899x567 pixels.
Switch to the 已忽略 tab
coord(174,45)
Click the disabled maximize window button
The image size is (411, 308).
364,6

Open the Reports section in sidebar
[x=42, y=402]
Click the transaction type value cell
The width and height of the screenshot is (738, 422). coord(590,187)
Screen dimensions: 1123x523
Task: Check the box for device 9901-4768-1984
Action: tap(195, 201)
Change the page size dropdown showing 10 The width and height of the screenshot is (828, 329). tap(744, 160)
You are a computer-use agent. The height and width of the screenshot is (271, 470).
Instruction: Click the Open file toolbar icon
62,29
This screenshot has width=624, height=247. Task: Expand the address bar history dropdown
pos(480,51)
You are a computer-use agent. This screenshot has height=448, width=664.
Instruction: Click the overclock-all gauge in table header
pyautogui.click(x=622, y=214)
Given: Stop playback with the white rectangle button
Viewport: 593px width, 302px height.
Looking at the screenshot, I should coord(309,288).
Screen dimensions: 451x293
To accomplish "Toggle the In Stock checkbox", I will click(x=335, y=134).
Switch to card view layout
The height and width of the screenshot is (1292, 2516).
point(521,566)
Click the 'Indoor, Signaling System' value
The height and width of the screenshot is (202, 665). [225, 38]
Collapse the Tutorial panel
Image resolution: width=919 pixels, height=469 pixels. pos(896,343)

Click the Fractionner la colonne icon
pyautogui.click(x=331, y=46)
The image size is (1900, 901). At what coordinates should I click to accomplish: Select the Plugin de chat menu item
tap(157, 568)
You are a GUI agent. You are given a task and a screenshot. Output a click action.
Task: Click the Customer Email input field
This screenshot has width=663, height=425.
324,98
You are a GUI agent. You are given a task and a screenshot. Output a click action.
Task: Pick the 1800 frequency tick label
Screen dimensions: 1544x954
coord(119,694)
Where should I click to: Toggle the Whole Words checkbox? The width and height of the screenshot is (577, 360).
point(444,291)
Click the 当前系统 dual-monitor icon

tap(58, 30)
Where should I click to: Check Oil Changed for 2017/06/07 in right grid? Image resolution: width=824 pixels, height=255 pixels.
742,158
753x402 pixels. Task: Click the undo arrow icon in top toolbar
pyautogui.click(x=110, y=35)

Exercise directions
Reproduce all of the material above line for line, with no changes.

Exercise solution
899x567 pixels.
Switch to the 已忽略 tab
coord(174,45)
Click the disabled maximize window button
The image size is (411, 308).
364,6

Open the Reports section in sidebar
[x=42, y=402]
Click the transaction type value cell
The width and height of the screenshot is (738, 422). coord(590,187)
Screen dimensions: 1123x523
Task: Check the box for device 9901-4768-1984
Action: tap(195, 201)
Change the page size dropdown showing 10 The width and height of the screenshot is (828, 329). tap(744, 160)
You are a computer-use agent. The height and width of the screenshot is (271, 470).
Instruction: Click the Open file toolbar icon
62,29
This screenshot has width=624, height=247. Task: Expand the address bar history dropdown
pos(480,51)
You are a computer-use agent. This screenshot has height=448, width=664.
Instruction: Click the overclock-all gauge in table header
pyautogui.click(x=622, y=214)
Given: Stop playback with the white rectangle button
Viewport: 593px width, 302px height.
Looking at the screenshot, I should coord(309,288).
Screen dimensions: 451x293
To accomplish "Toggle the In Stock checkbox", I will click(x=335, y=134).
Switch to card view layout
The height and width of the screenshot is (1292, 2516).
point(521,566)
Click the 'Indoor, Signaling System' value
The height and width of the screenshot is (202, 665). [225, 38]
Collapse the Tutorial panel
Image resolution: width=919 pixels, height=469 pixels. pos(896,343)

Click the Fractionner la colonne icon
pyautogui.click(x=331, y=46)
The image size is (1900, 901). At what coordinates should I click to accomplish: Select the Plugin de chat menu item
tap(157, 568)
You are a GUI agent. You are given a task and a screenshot. Output a click action.
Task: Click the Customer Email input field
This screenshot has width=663, height=425.
324,98
You are a GUI agent. You are given a task and a screenshot. Output a click action.
Task: Pick the 1800 frequency tick label
Screen dimensions: 1544x954
coord(119,694)
Where should I click to: Toggle the Whole Words checkbox? The width and height of the screenshot is (577, 360).
point(444,291)
Click the 当前系统 dual-monitor icon

tap(58, 30)
Where should I click to: Check Oil Changed for 2017/06/07 in right grid? Image resolution: width=824 pixels, height=255 pixels.
742,158
753x402 pixels. Task: Click the undo arrow icon in top toolbar
pyautogui.click(x=110, y=35)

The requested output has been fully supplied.